Over the next ten years we learned many of the unpleasant tricks cities and people can play, and in the process the Floating Homes Association established our rights to live on Lake Union and Portage Bay.
This comes to mind as it is increasing apparent that Seattle is scripted to lose the electric trolley buses, and neither candidate for Mayor has any intention of building more streetcars. But it’s hard to find any concern about this at Seattle Transit Blog, or any more than the ritual handwringing about the loss of the George Benson Streetcar. In fact, there is a Pollyanna quality to the beliefs that $930 million is available and will be used to implement the surface improvements Nickels was working on.
Here’s a newsflash- there is no $930 million, and when McGinn or Mallahan move to get some of that for surface improvements, there will be no Central Line- unless you make them do it!

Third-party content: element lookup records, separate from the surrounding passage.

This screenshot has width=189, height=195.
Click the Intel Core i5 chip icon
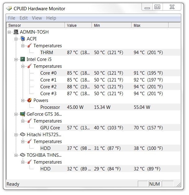[x=23, y=59]
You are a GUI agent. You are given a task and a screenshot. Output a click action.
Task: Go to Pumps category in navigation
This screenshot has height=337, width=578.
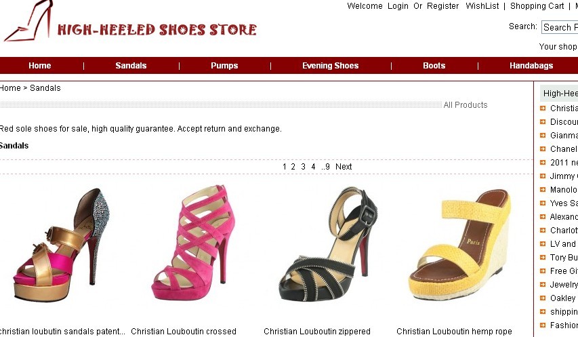tap(224, 66)
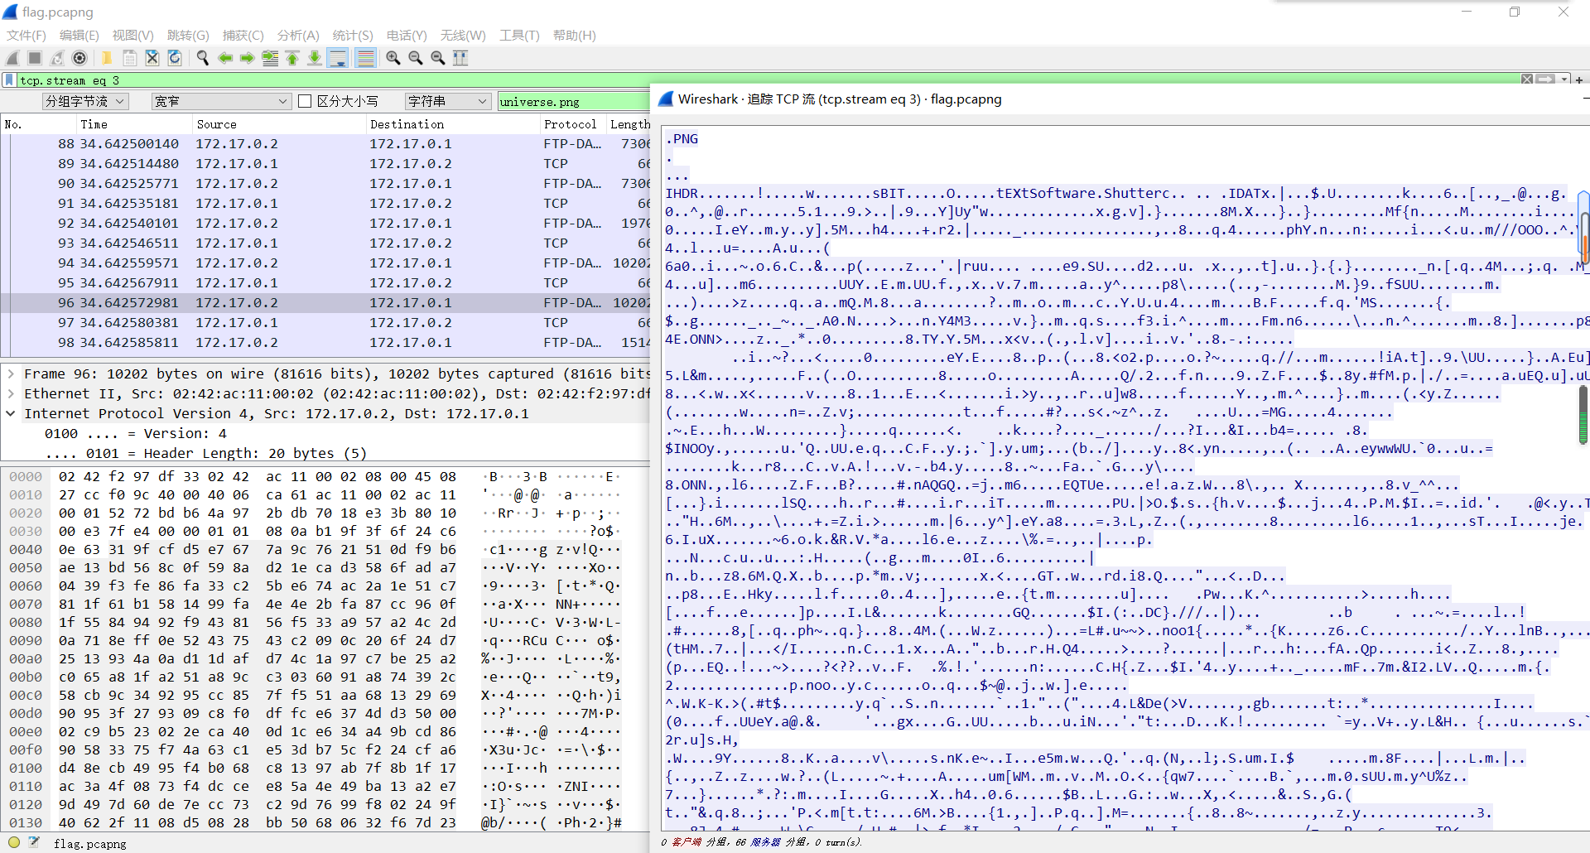Go to the previous packet with back arrow

tap(224, 58)
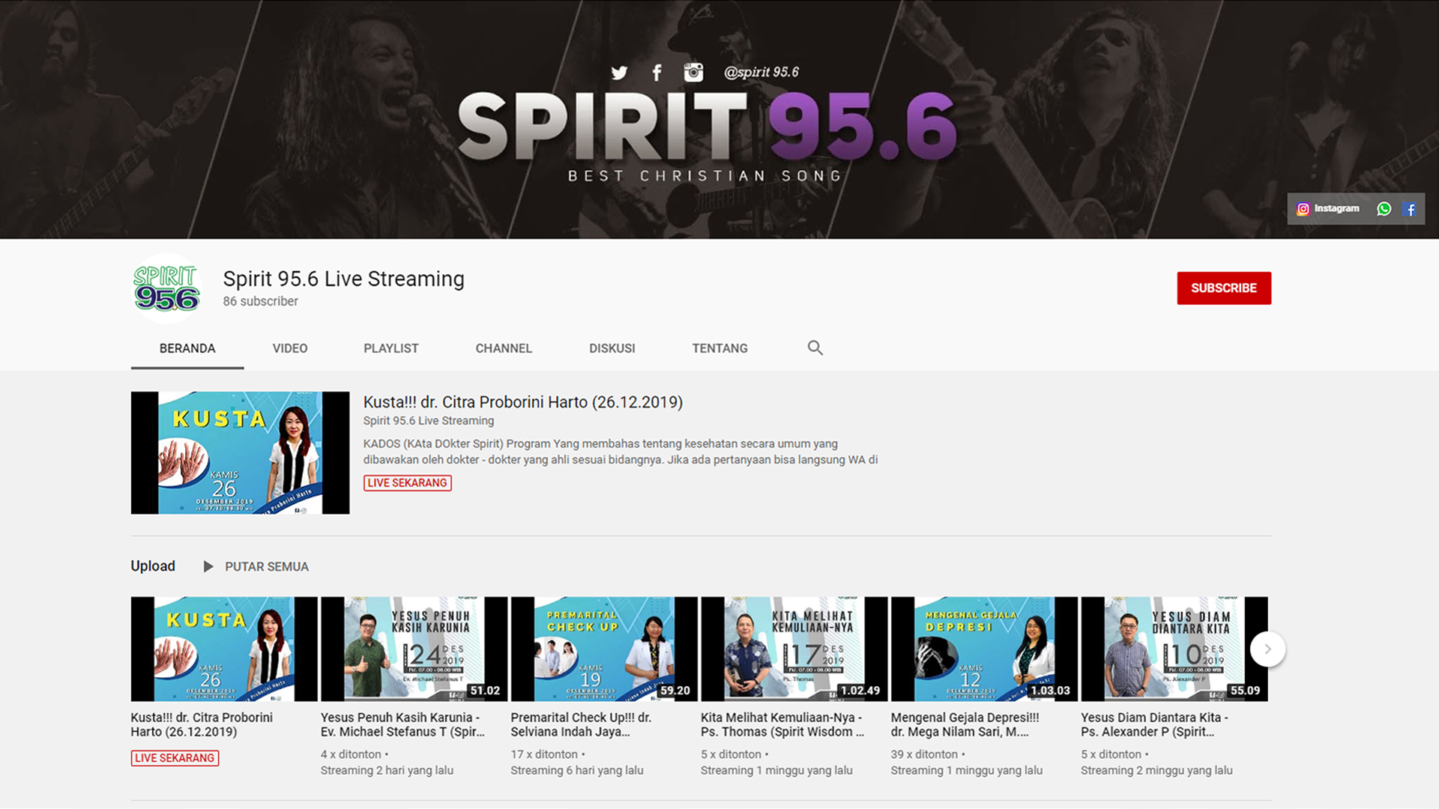
Task: Click the Upload section heading link
Action: pyautogui.click(x=153, y=566)
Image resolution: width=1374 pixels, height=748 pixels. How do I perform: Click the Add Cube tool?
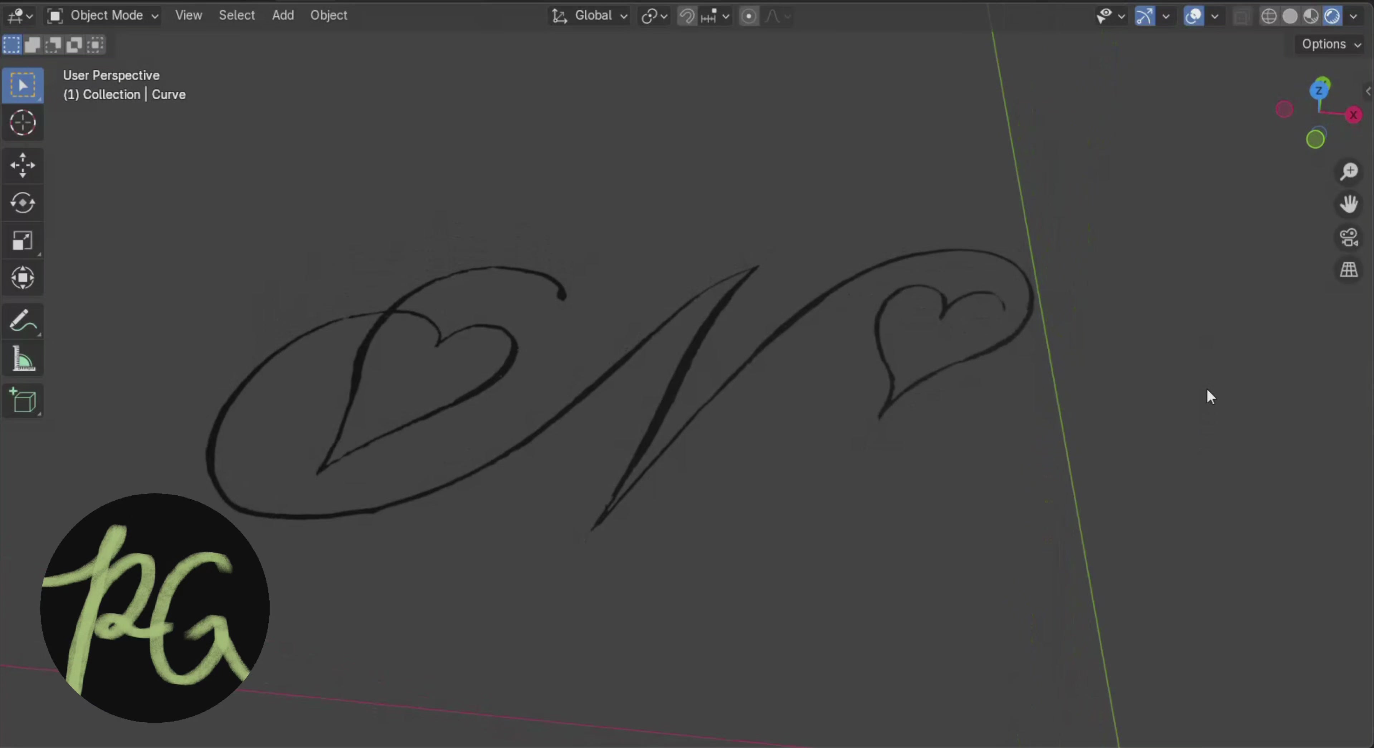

By the mid-70s the FHA represented 400 houseboats, almost all of whom donated handsomely for legal costs and other expenses of defending ourselves. Do you see 400 people organized to defend transit in Seattle today?
It wouldn’t take 400, because, like the houseboats, the basic idea is sound. But they would need to have clear ideas about what needed to be done,and where you can’t compromise.
On the Seattle Transit Blog you frequently see discussions and advocacy for more diesel bus service, and many, if not most, would agree that you can’t put a streetcar on a street that already carries too many cars. Even the day-dreaming seldom takes a pleasant turn- I’ve never seen a post about converting the existing electric bus routes to streetcars, and using the buses to electrify new routes.
Sometimes this can work out for the best. Apparently in a few years the trolley buses will be worn out, and the routes could be converted to streetcars without creating an electric bus surplus. Serendipity, of a sort.
But just waiting for nice things to happen, at its very best, puts you behind the curve in a new era of rising construction costs- or, alternately, if the current fall of costs persists, it will be in the context of a worldwide depression. That worked well for public improvements in the 30s, when the US was the world’s strongest economy and the world’s leading oil exporter. Now- not so much.
If people in Seattle want real transit, they’ll have to take the game to a new level. The people of Seattle overhauled and redirected their city government in the 70s, and that needs to happen again. Don’t look for Mallahan or McGinn to furnish leadership here.